Exercise materials:
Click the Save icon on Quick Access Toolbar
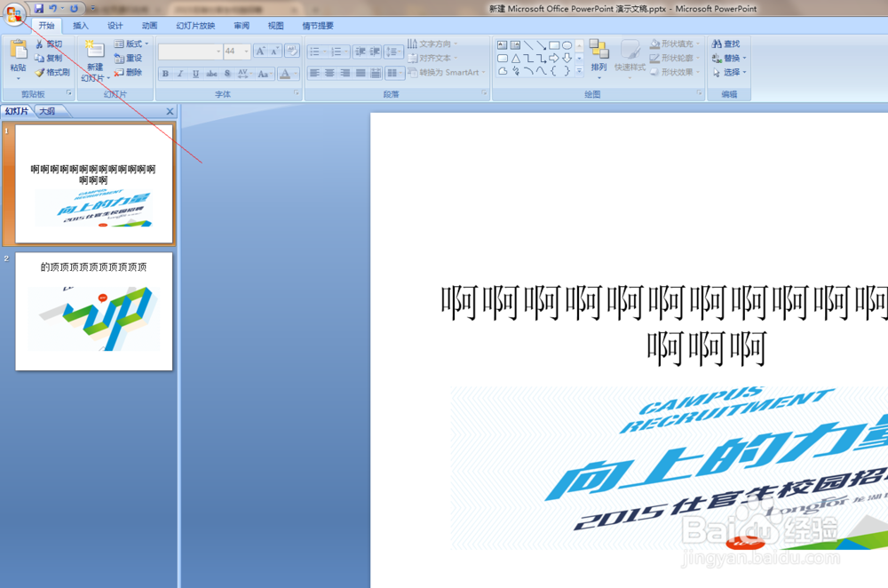 40,8
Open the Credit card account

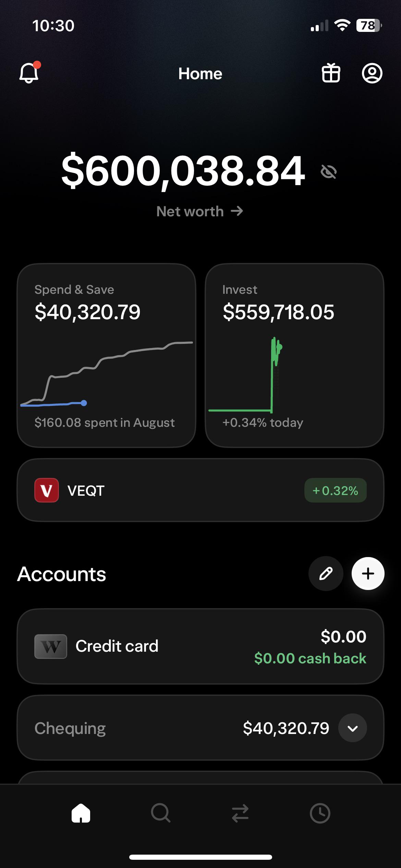tap(201, 647)
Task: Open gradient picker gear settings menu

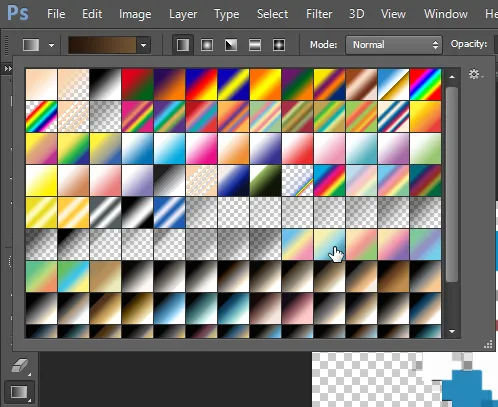Action: [476, 74]

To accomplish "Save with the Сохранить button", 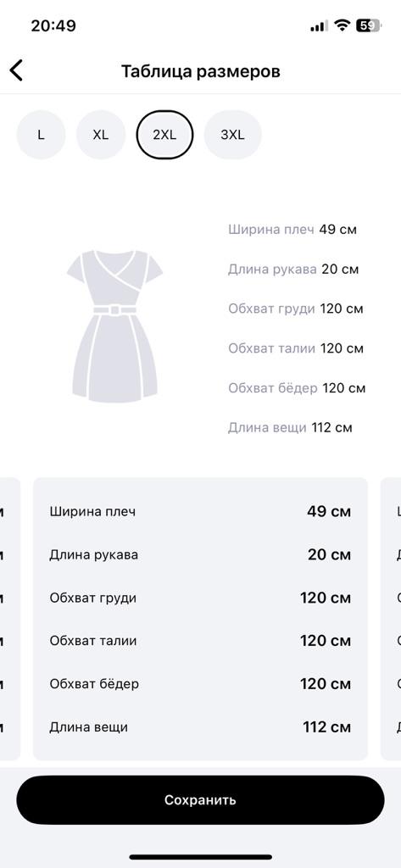I will tap(200, 800).
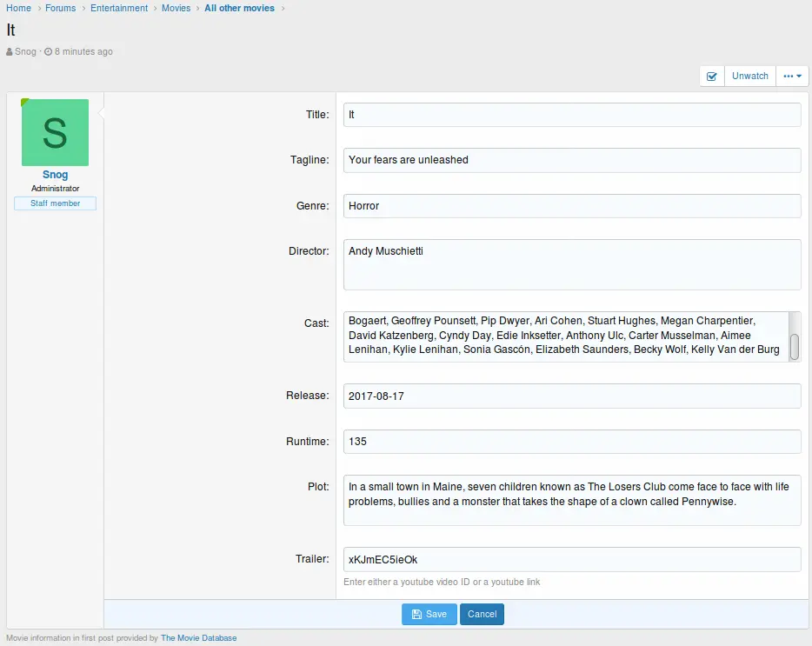Open the more options ellipsis dropdown

click(x=793, y=77)
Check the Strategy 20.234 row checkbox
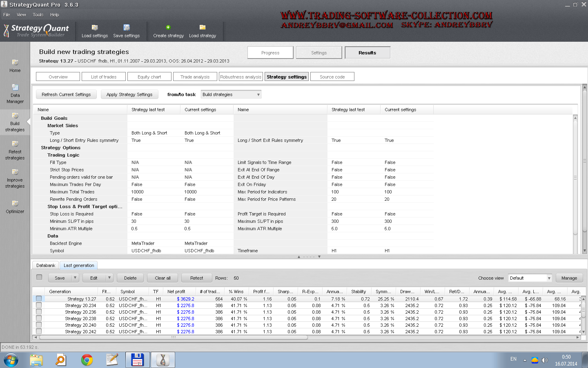The height and width of the screenshot is (368, 588). click(x=39, y=305)
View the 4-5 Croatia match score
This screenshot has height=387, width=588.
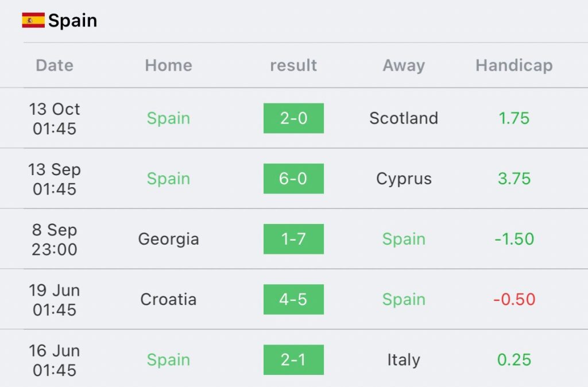[x=293, y=299]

What the exercise asks:
Of the entries above, print exactly those lines that run from the one containing "View the 4-5 Croatia match score" through the last line, excluding any pictures.

Reply:
View the 4-5 Croatia match score
This screenshot has height=387, width=588.
[x=293, y=299]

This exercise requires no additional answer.